------ Data in this exercise

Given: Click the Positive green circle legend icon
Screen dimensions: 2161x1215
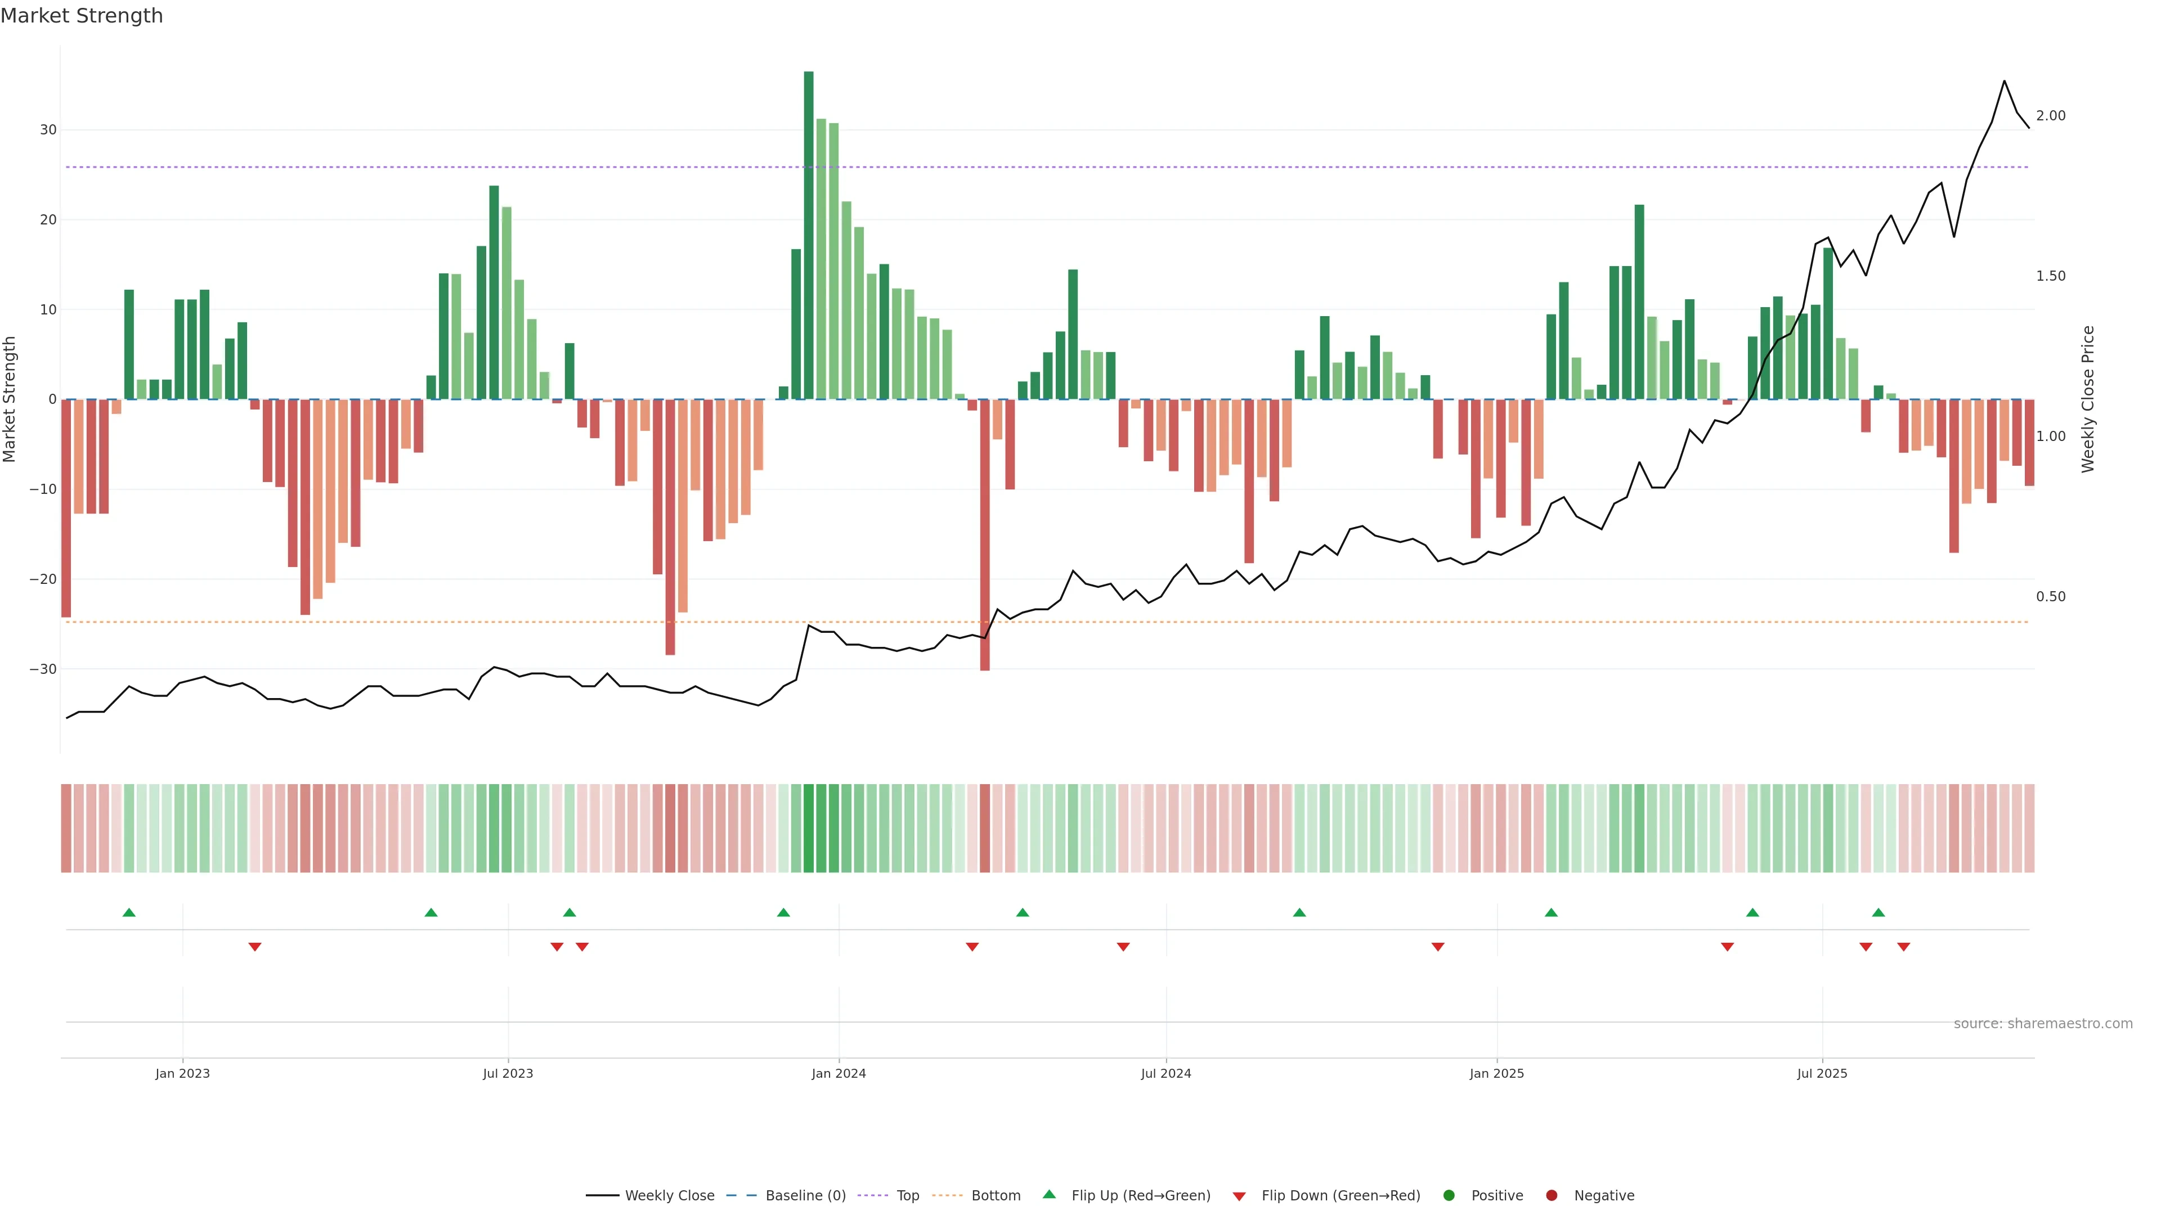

------------
------ Data in this exercise

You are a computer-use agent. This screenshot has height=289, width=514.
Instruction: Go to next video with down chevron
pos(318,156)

------------
------ Data in this exercise

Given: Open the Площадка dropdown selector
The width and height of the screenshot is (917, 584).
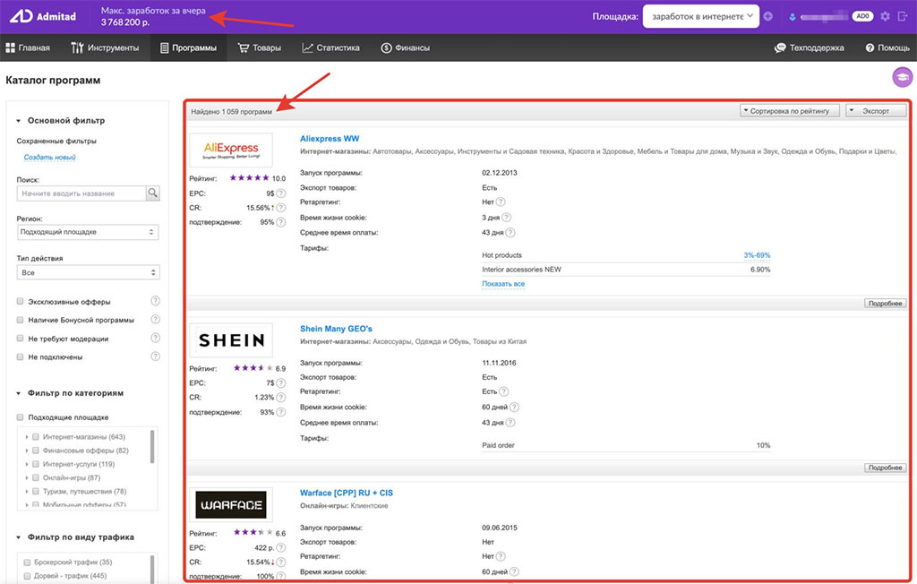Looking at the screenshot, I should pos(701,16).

------------

Aim -> Set down the listing verbatim from the line with "Given: Click the" to the line with "Screen dimensions: 2161x1215", both lines included.

Full solution ->
Given: Click the Positive green circle legend icon
Screen dimensions: 2161x1215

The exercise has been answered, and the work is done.